Re: Stuck in md_write_start because MD_SB_CHANGE_PENDING can't be cleared

Xiao Ni <xni@xxxxxxxxxx> · Wed, 6 Sep 2017 21:37:57 -0400 (EDT)

----- Original Message -----
> From: "Xiao Ni" <xni@xxxxxxxxxx>
> To: "NeilBrown" <neilb@xxxxxxxx>, "linux-raid" <linux-raid@xxxxxxxxxxxxxxx>
> Cc: shli@xxxxxxxxxx
> Sent: Tuesday, September 5, 2017 10:15:00 AM
> Subject: Re: Stuck in md_write_start because MD_SB_CHANGE_PENDING can't be cleared
> 
> 
> 
> On 09/05/2017 09:36 AM, NeilBrown wrote:
> > On Mon, Sep 04 2017, Xiao Ni wrote:
> >
> >>
> >> In function handle_stripe:
> >> 4697         if (s.handle_bad_blocks ||
> >> 4698             test_bit(MD_SB_CHANGE_PENDING, &conf->mddev->sb_flags)) {
> >> 4699                 set_bit(STRIPE_HANDLE, &sh->state);
> >> 4700                 goto finish;
> >> 4701         }
> >>
> >> Because MD_SB_CHANGE_PENDING is set, so the stripes can't be handled.
> >>
> > Right, of course.  I see what is happening now.
> >
> > - raid5d cannot complete stripes until the metadata is written
> > - the metadata cannot be written until raid5d gets the mddev_lock
> > - mddev_lock is held by the write to suspend_hi
> > - the write to suspend_hi is waiting for raid5_quiesce
> > - raid5_quiesce is waiting for some stripes to complete.
> >
> > We could declare that ->quiesce(, 1) cannot be called while holding the
> > lock.
> > We could possible allow it but only if md_update_sb() is called first,
> > though that might still be racy.
> >
> > ->quiesce(, 1) is currently called from:
> >   mddev_suspend
> >   suspend_lo_store
> >   suspend_hi_store
> >   __md_stop_writes
> >   mddev_detach
> >   set_bitmap_file
> >   update_array_info (when setting/removing internal bitmap)
> >   md_do_sync
> >
> > and most of those are call with the lock held, or take the lock.
> >
> > Maybe we should *require* that mddev_lock is held when calling
> > ->quiesce() and have ->quiesce() do the metadata update.
> >
> > Something like the following maybe.  Can you test it?
> 
> Hi Neil
> 
> Thanks for the analysis.

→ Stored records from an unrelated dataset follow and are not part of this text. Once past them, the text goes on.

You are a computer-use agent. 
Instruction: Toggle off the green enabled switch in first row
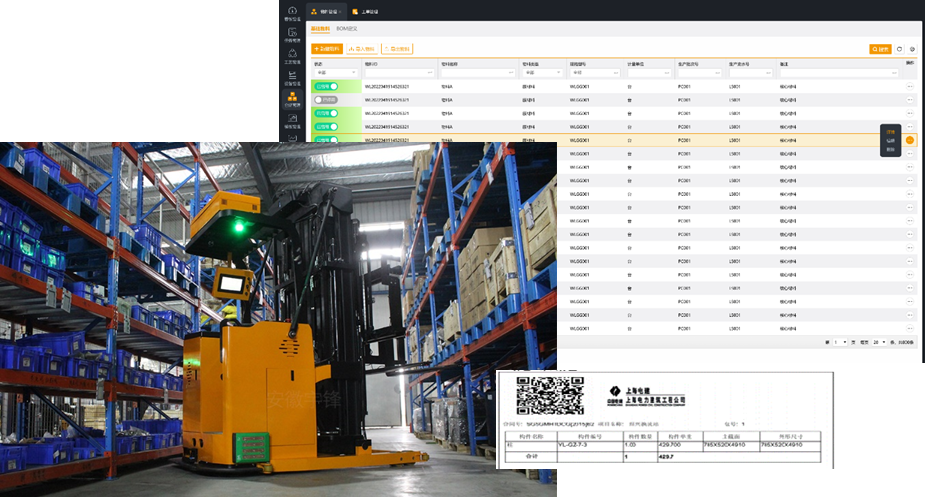pyautogui.click(x=326, y=87)
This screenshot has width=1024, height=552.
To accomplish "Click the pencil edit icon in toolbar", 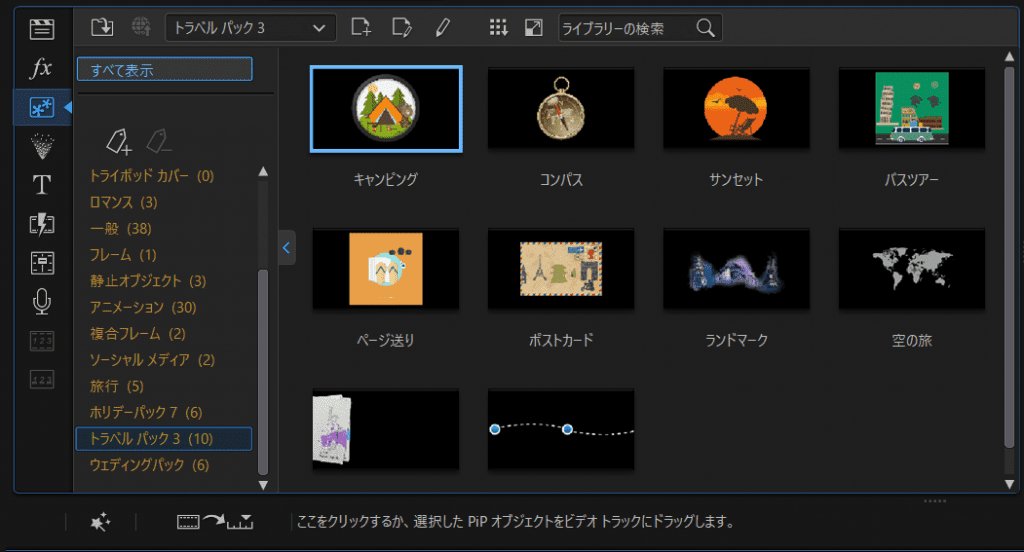I will point(443,27).
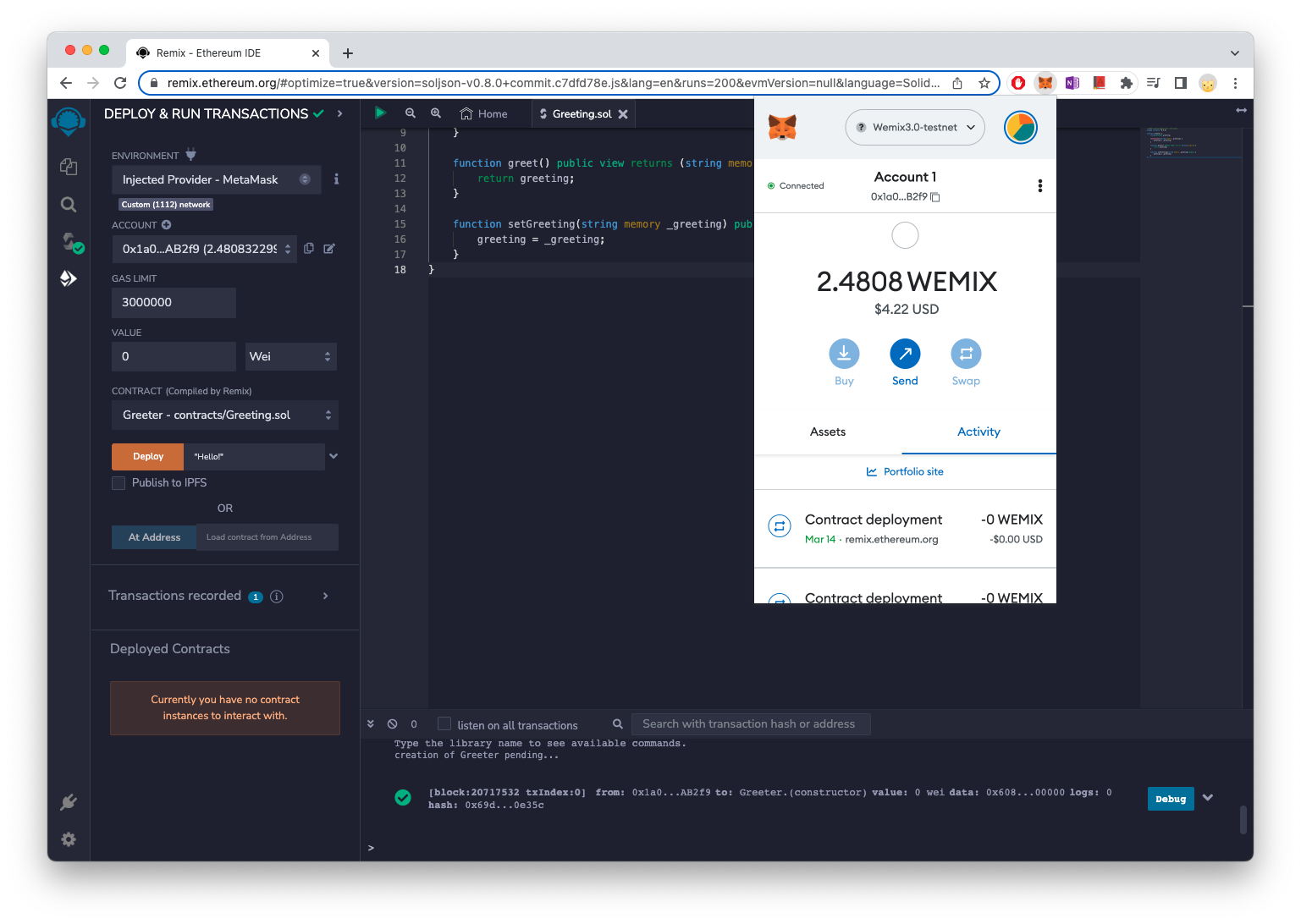
Task: Copy the account address in MetaMask
Action: [x=935, y=197]
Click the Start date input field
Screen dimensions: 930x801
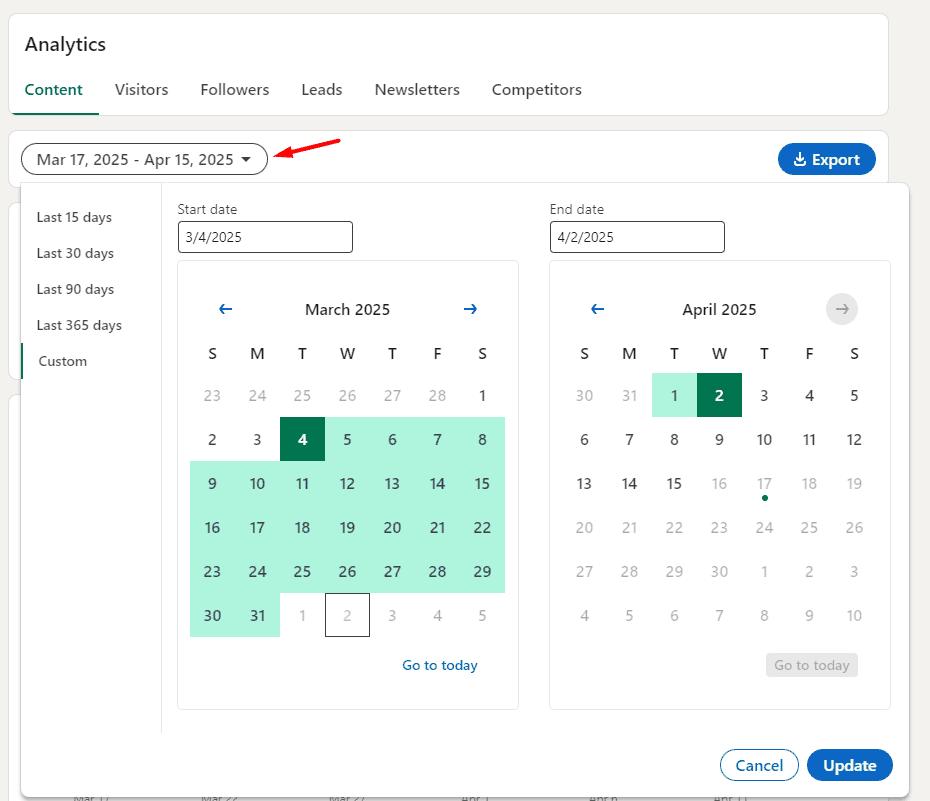click(x=265, y=238)
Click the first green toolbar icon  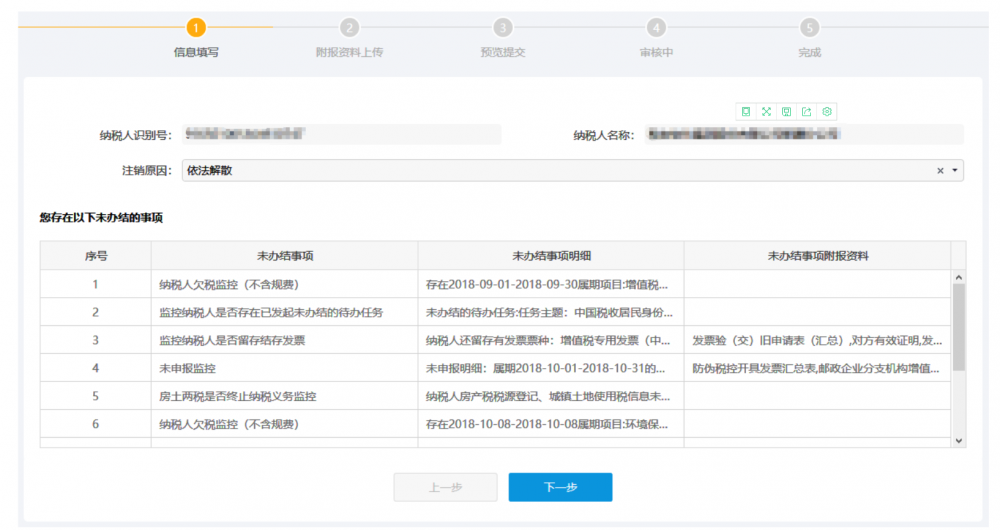[745, 112]
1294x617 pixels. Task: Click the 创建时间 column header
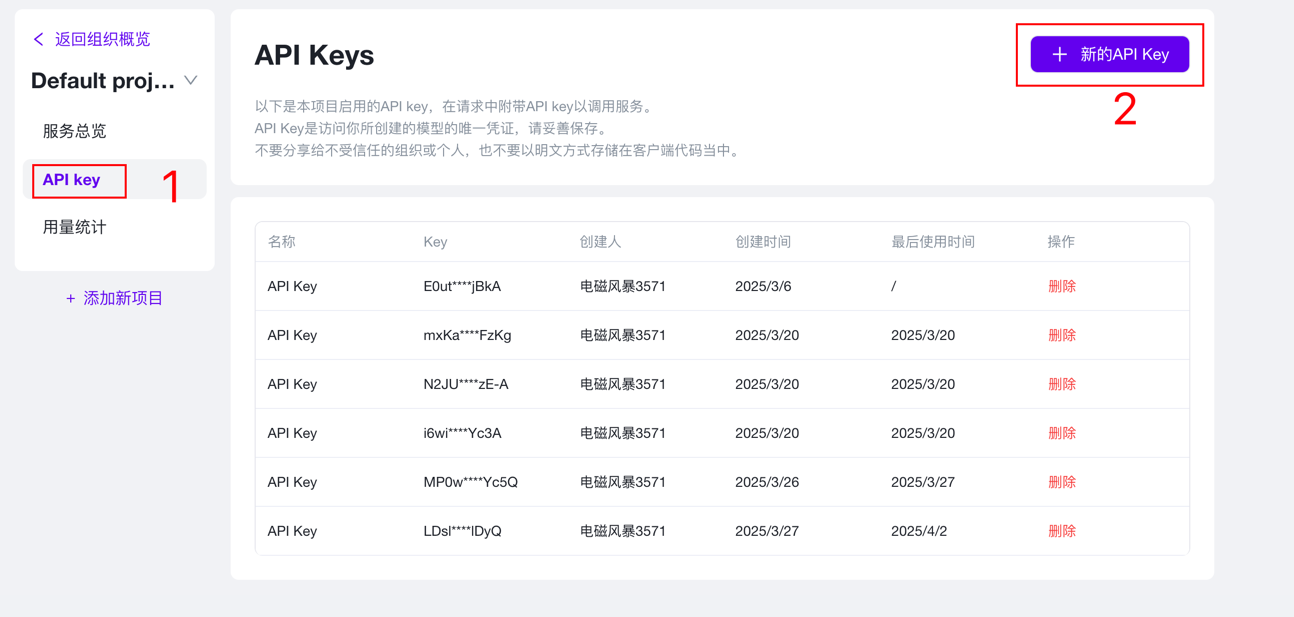(x=763, y=242)
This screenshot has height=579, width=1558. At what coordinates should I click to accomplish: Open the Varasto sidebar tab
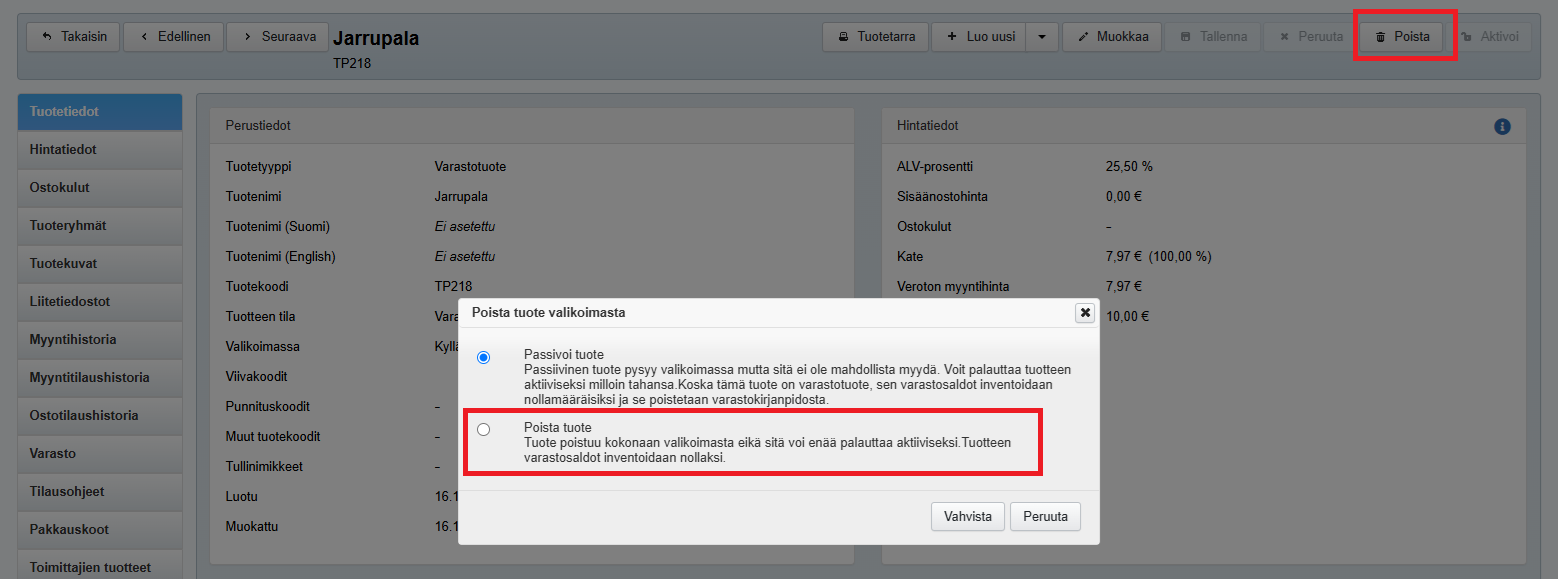tap(100, 454)
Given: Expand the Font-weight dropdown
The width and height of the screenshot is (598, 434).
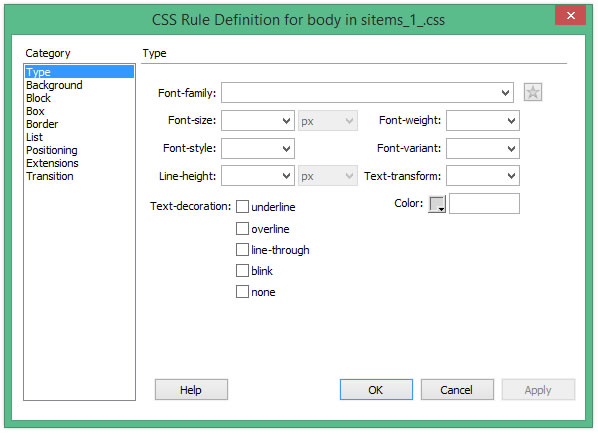Looking at the screenshot, I should 483,121.
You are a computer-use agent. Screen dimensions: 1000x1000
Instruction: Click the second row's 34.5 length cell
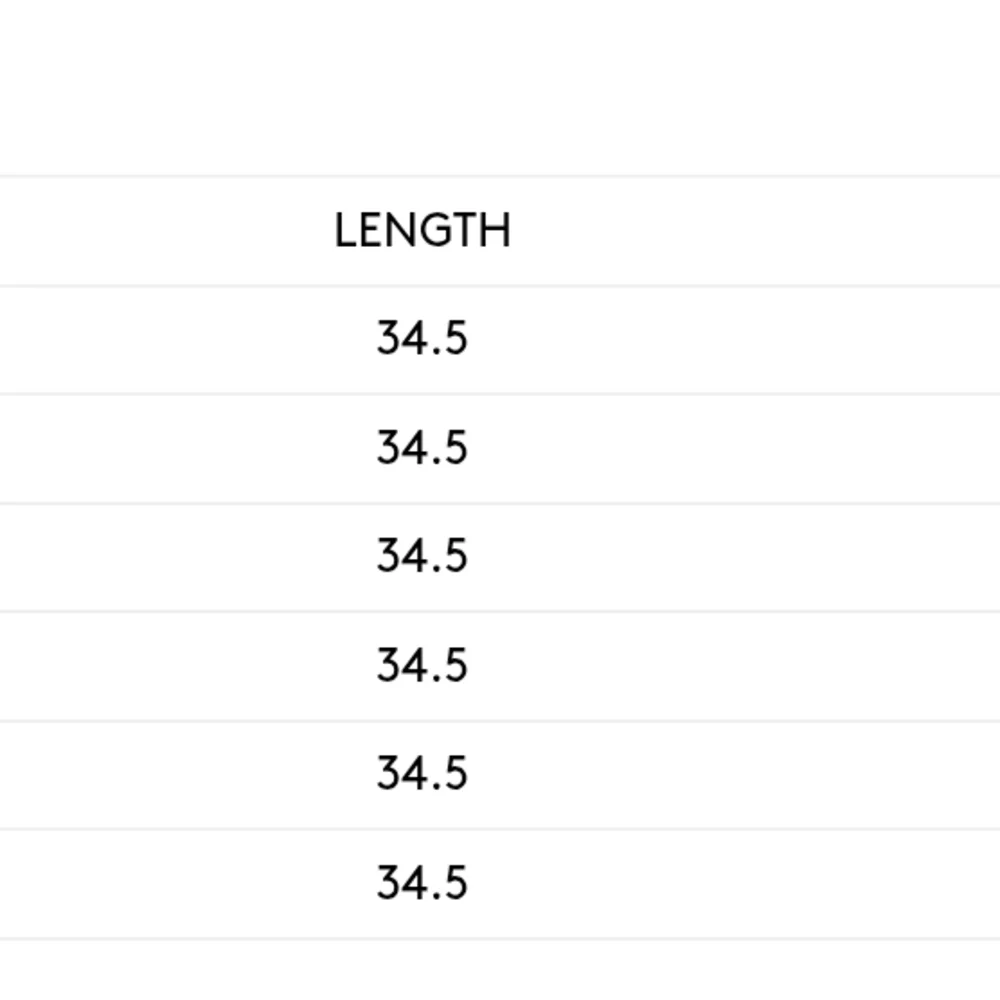tap(422, 448)
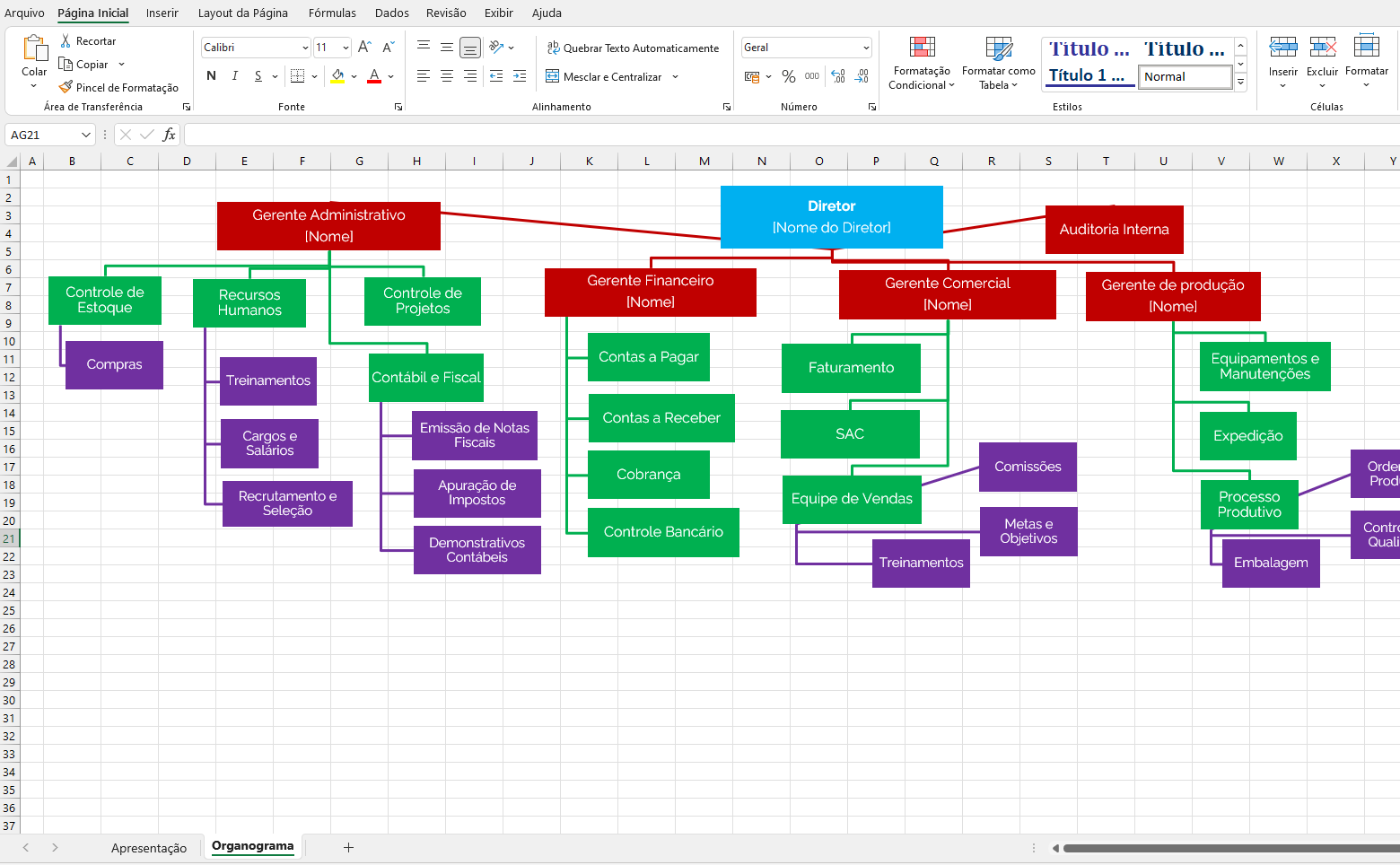Apply the yellow fill color
The image size is (1400, 865).
[x=337, y=76]
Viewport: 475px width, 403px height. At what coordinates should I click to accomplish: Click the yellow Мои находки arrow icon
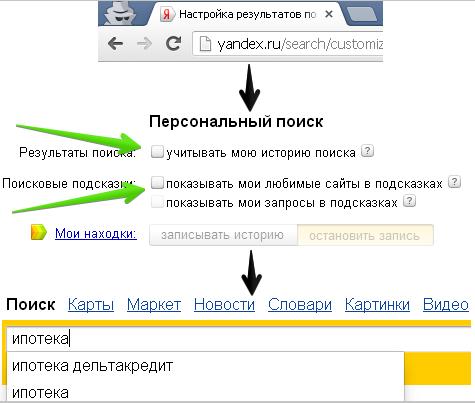point(38,232)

I need to thing for a while :)
> I already added the patch and the test is running now. It usually needs
> more than 5
> hours to reproduce this problem. I'll let it run more than 24 hours.
> I'll update the test
> result later.

Hi Neil

The problem still exists. But it doesn't show calltrace this time. It
was stuck yesterday. I didn't notice that because there has no calltrace.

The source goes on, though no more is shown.